A sumptuous buffet lunch is included as part of the Club Motoring Forum event, with tickets priced at just £15. Please note there is limited availability. For more information on the speaker line-up and to book your space, please visit the website here.
Special screening of the iconic film, Genevieve
To get you in the mood for the London to Brighton Veteran Car Run, the Veteran Car Club (VCC) will host a private viewing of the iconic film Genevieve - based on the car that takes place in the Run every year - at the Prince Charles Cinema in Leicester Place, just 400 metres from Trafalgar Square. The film starts at 1.00pm on Friday 3 November, leaving plenty of time to reach Bond Street in time for the Bonhams Veteran Car Run Sale later in the afternoon.
Admission is by ticket only (priced at just £10 each) which can be booked via VCC HQ on 01462 742818.
A bumper year for entries
We’re delighted that so many cars are already signed-up to join us for the annual pilgrimage from London to Brighton this year. At the latest count, entries numbered 447 (that’s an uplift of 8% on the same time last year), and include representation from 22 different countries, in addition to the UK. We can’t wait to welcome you.
For those of you that are still planning on submitting your entry to join the world’s longest-running motoring event this year, you have until midnight (BST) on Friday 22 September. Please note that after this date, we will be unable to accept additional entries.
Veteran Car Run 2016, Madeira Drive
From the Archive
Royal Automobile Club Heritage Manager, Jane Holmes, shares some insight into the significance of mascots in motoring history from the Club's archive
In 1905, the motoring monarch, His Majesty King Edward VII, was the proud owner of a car mascot featuring 'Caesar the Dog’. Just two years later, he also owned a personalised Royal Automobile Club badge.
Car badges may show allegiance to an organisation, but early automotive mascots displayed the personalities of the drivers. Today, the Lion, St George, and even a frog are all mascots used by the Royal family.
The exorbitant cost of early automobiles limited their availability to the very wealthy, familiar with displaying their coats of arms on coaches. As the landed gentry switched from coaches to cars, their heraldry switched vehicles, too.
Like most fashions, Italy led the way when Queen Margherita commissioned a gilt St Christopher to bless her car on its travels. In 1899, Lord Montague's Daimler also sported a St Christopher, Patron saint of travellers.

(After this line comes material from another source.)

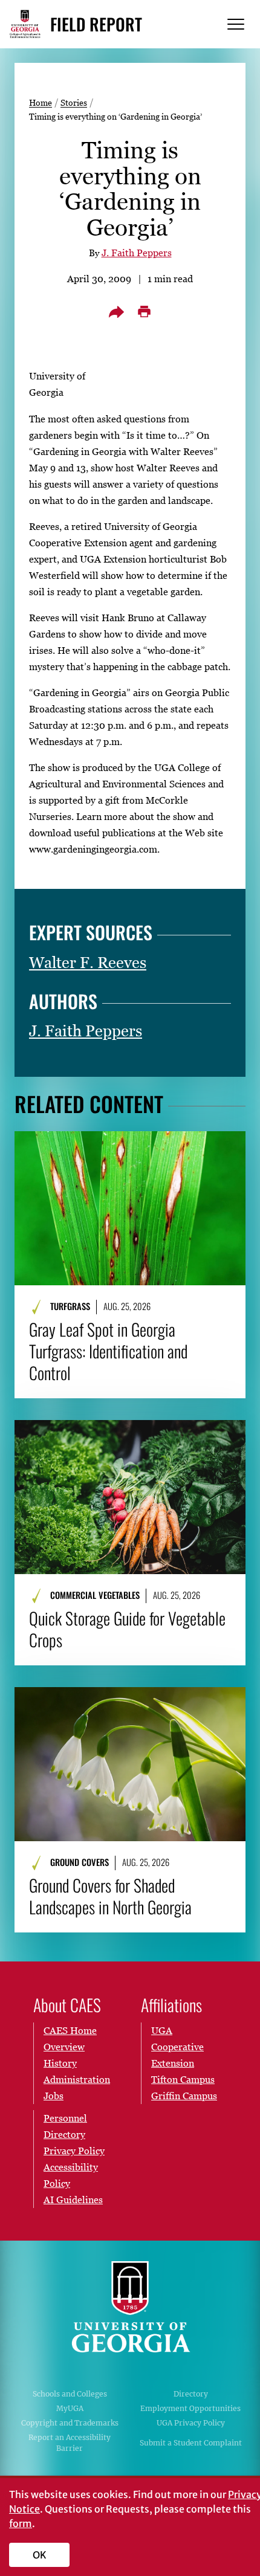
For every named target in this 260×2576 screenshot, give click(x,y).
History (60, 2063)
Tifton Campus (183, 2079)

Today it is still common to see saints adorning vehicles throughout Europe, with St Bartholomew and St Anthony also vying for pole position.
The hand-crafted nature of early automobiles and their limited run guaranteed an element of individuality. However, as manufacturing techniques improved and cars became more standardised, manufacturers embraced the mascot to give their marque a clear identity distinguished from their competitors. Saints, heraldry and mythological subjects were the most popular mascots. Some were a figurative illustration of the company name such as the 1903 Vulcan, God of war, used by the Vulcan Motor Company.
In Edwardian England, Egyptologist E.A. Wallis Budge, Keeper of the Department of Egyptian Antiquities at the British Museum, was also a celebrity. E. Nesbit and H. Rider Haggard dedicated books to him. A decade before Howard Carter, the Edwardians had caught Egypt-mania. The generation that could go further, faster and higher than anyone else, brought back artefacts from the ancient world, which provided a new theme for mascots. Sun crested falcons were popular and Armstrong-Siddeley sported a sphinx.
Whatever the subject matter, the car mascot displayed individuality and also fulfilled the role of talisman, assuring the Edwardian motorist that luck was on their side.